Orang-orang tidak henti-hentinya berkeriau memanggil nama Murni. Keringat-keringat yang tengah bercampur dengan angin dingin, yang kemudian luruh berjatuhan, tidaklah menyurutkan langkah orang-orang itu menembus tubuh perkebunan jagung. Mereka terus menapak lekas, ada pula yang berlari-lari tatkaka seperti mendengar sesuatu. Tak hanya itu, mereka juga telah berpencar ke segala arah. Namun, dua setengah jam berjalan tidaklah membuahkan hasil. Di satu sisi, Sugra, seorang laki-laki tiga puluhan, berjanji tak hendak kembali sebelum menemukan putrinya itu. Sementara, orang-orang tampak sudah mulai kelelahan dan tidak yakin bahwa Murni ada di antara tanaman-tanaman perkebunan.
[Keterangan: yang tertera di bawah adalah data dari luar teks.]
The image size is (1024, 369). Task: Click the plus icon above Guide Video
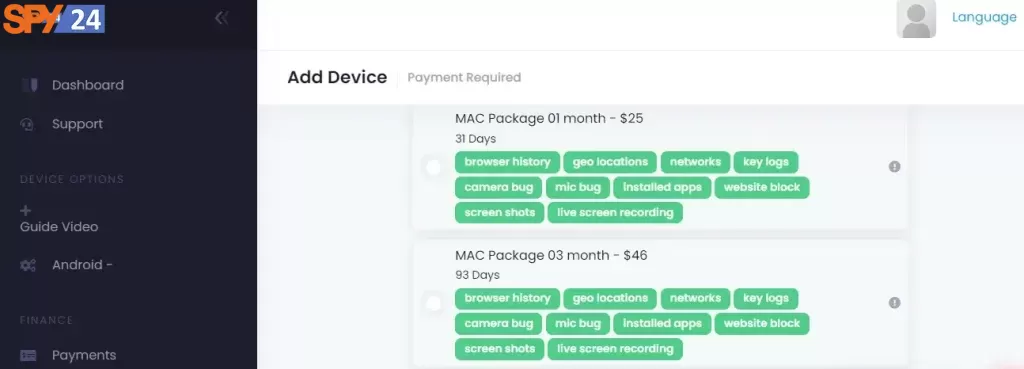pos(26,210)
Dua malam yang lalu, Sugra mendapat mimpi tentang putrinya. Mimpinya tak hanya persis, tapi sama. Ia mendengar putrinya menjerit di tengah-tengah sebuah perkebunan jagung. Tatkala Sugra menghampiri, ia melihat putrinya tengah berdarah-darah dan tangannya melambai-lambai minta pertolongan. Sugra yang saat itu tengah merantau, jantungnya berdegup tidak keruan, pun dengan ceruk perasaannya. Apalagi, berkali-kali ia telepon istrinya, tak pernah ada jawaban. Pada akhirnya, ia pun pulang kampung setelah mendapat pemakluman dari bosnya. Benar. Istrinya menceritakan pada Sugra bahwa putrinya telah menghilang selama tiga hari tiga malam. Ia juga menceritakan bahwa ponselnya hilang sudah tiga hari. Kemungkinan besar dibawa putrinya. Nahasnya, nomor yang ada pada ponsel itu sudah tidak dapat dihubungi lagi.
***
Rembulan terlihat kusam. Malam terus memburuk. Angin seperti terasa panas membakar dada dan kepalanya. Karno, seorang laki-laki hampir paruh baya, duduk dan membungkuk lesu di lincak depan rumahnya. Beberapa kali rambutnya dijambak-jambak dengan tangannya sendiri. Kalau sudah bosan, jari-jarinya dikepalkan, memukuli kepala bagian kanan dan kirinya. Kadang-kadang, sorot matanya tampak begitu ketakutan seperti ada bayang-bayang yang kerap menghantui hidupnya. Sialnya, tak ada kata-kata yang mampu ia ucapkan kepada siapa pun, termasuk kepada istri dan anaknya.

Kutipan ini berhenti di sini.